**What you have to do:**
Update the records from their start through the line containing "point(669,223)" by changing "Screen dimensions" to "Display size", and leave everything else unchanged.

——

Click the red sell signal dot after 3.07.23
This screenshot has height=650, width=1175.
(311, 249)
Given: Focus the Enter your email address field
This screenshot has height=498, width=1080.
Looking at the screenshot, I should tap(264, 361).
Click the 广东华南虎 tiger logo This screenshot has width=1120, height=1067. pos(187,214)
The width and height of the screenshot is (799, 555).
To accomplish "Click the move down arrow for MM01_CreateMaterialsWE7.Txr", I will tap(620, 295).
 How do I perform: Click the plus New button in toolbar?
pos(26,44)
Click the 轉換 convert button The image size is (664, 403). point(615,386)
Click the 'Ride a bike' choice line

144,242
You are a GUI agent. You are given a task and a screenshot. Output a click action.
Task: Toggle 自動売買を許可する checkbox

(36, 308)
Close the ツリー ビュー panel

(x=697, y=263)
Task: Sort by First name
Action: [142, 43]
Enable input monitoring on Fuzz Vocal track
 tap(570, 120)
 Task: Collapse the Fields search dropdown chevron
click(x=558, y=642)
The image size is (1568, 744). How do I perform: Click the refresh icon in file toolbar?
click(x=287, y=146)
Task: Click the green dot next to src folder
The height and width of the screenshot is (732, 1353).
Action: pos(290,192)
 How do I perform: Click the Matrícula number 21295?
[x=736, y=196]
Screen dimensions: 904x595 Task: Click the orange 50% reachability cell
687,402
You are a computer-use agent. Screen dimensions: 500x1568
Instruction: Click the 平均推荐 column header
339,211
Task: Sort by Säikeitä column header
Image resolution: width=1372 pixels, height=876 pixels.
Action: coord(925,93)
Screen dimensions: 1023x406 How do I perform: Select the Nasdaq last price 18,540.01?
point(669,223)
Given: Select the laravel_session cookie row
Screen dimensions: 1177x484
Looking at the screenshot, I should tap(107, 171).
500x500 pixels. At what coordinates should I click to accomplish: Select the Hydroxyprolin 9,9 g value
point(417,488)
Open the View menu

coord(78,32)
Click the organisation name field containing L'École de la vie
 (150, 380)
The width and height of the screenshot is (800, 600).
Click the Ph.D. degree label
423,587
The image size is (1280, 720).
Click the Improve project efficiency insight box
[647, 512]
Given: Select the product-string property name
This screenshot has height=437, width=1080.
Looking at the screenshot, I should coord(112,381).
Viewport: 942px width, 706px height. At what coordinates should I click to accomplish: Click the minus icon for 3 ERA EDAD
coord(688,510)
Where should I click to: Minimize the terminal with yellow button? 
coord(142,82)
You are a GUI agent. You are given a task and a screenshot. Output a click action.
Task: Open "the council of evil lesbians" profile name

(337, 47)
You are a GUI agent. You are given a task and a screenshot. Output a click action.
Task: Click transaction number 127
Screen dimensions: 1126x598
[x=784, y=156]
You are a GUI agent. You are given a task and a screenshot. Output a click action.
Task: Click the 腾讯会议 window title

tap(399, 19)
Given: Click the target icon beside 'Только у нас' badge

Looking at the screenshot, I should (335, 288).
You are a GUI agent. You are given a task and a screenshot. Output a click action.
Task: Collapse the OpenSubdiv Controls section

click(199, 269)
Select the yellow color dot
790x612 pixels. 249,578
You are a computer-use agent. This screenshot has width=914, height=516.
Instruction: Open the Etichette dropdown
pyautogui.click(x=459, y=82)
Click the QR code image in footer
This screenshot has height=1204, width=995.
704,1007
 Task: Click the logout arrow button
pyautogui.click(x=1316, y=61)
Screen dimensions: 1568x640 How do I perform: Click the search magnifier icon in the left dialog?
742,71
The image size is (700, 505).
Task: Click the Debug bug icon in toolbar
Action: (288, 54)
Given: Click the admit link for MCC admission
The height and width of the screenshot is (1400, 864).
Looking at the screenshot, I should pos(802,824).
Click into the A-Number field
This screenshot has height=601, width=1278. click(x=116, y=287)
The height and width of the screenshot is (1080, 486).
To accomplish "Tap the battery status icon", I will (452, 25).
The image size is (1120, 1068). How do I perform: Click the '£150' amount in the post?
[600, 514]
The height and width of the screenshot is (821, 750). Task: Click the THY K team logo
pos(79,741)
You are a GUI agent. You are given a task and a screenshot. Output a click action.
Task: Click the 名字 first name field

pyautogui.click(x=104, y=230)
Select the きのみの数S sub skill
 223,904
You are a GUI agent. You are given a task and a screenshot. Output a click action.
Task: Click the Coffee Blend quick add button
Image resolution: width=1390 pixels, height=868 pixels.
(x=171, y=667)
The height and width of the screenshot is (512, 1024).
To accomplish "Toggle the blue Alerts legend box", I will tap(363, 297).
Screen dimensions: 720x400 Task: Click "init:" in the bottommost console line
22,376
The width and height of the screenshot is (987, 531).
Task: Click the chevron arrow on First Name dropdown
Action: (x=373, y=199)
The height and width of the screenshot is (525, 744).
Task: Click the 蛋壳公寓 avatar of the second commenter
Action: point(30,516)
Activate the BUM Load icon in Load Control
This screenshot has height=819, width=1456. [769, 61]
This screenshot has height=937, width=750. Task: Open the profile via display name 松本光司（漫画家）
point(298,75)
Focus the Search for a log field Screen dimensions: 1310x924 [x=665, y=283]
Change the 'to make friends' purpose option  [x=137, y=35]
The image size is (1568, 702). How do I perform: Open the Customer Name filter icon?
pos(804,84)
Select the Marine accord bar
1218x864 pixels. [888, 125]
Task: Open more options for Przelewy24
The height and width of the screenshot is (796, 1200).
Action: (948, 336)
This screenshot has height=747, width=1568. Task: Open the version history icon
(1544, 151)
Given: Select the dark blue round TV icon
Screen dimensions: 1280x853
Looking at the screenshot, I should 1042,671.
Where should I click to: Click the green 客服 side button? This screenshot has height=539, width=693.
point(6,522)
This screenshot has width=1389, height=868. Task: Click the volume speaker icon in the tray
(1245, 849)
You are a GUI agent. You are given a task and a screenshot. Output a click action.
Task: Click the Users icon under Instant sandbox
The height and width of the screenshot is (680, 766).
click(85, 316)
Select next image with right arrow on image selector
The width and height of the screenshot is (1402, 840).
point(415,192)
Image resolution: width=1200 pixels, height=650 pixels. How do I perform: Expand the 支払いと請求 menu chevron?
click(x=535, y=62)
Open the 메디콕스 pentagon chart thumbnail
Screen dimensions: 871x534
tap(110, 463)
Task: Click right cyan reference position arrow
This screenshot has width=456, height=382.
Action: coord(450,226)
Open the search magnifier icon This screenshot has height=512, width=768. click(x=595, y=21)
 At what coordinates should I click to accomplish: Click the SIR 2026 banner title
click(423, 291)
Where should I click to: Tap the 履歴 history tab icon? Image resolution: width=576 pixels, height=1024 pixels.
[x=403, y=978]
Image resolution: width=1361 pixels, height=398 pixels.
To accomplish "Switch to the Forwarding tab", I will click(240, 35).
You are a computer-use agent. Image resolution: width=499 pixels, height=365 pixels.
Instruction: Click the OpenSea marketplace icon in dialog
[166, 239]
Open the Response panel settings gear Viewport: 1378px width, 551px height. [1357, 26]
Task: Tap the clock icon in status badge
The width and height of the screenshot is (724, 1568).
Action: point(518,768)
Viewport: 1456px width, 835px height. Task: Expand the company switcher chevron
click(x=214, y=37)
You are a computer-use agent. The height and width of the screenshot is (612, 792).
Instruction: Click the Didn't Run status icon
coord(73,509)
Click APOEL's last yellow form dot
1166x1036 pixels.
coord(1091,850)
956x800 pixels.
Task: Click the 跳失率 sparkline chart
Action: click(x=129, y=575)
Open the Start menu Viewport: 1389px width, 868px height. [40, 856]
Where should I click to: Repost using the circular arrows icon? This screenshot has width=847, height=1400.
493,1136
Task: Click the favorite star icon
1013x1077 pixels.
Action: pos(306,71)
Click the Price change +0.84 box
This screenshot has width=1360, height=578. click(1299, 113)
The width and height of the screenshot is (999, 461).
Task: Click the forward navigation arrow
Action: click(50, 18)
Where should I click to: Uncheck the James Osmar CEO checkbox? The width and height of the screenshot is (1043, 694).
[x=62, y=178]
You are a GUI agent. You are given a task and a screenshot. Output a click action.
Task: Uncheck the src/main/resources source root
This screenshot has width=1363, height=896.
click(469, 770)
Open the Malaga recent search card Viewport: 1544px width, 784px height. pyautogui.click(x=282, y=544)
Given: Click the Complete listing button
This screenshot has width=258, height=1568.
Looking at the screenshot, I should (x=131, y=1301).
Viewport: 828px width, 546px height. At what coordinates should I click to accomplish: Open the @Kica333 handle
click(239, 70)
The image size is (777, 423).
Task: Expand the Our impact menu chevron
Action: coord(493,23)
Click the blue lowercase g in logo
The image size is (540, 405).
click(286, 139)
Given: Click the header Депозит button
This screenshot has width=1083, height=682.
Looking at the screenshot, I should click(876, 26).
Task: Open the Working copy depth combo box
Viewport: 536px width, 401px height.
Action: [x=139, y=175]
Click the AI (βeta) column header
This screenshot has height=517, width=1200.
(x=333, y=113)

——

**Answer below:**
Click the red sell signal dot after 3.07.23
This screenshot has height=650, width=1175.
(311, 249)
Given: Focus the Enter your email address field
This screenshot has height=498, width=1080.
Looking at the screenshot, I should tap(264, 361).
Click the 广东华南虎 tiger logo This screenshot has width=1120, height=1067. pos(187,214)
The width and height of the screenshot is (799, 555).
To accomplish "Click the move down arrow for MM01_CreateMaterialsWE7.Txr", I will tap(620, 295).
 How do I perform: Click the plus New button in toolbar?
pos(26,44)
Click the 轉換 convert button The image size is (664, 403). point(615,386)
Click the 'Ride a bike' choice line

144,242
You are a GUI agent. You are given a task and a screenshot. Output a click action.
Task: Toggle 自動売買を許可する checkbox

(36, 308)
Close the ツリー ビュー panel

(x=697, y=263)
Task: Sort by First name
Action: [142, 43]
Enable input monitoring on Fuzz Vocal track
 tap(570, 120)
 Task: Collapse the Fields search dropdown chevron
click(x=558, y=642)
The image size is (1568, 744). How do I perform: Click the refresh icon in file toolbar?
click(x=287, y=146)
Task: Click the green dot next to src folder
The height and width of the screenshot is (732, 1353).
Action: pos(290,192)
 How do I perform: Click the Matrícula number 21295?
[x=736, y=196]
Display size: 904x595 Task: Click the orange 50% reachability cell
687,402
You are a computer-use agent. Display size: 500x1568
Instruction: Click the 平均推荐 column header
339,211
Task: Sort by Säikeitä column header
Image resolution: width=1372 pixels, height=876 pixels.
Action: coord(925,93)
Display size: 1023x406 How do I perform: Select the Nasdaq last price 18,540.01?
point(669,223)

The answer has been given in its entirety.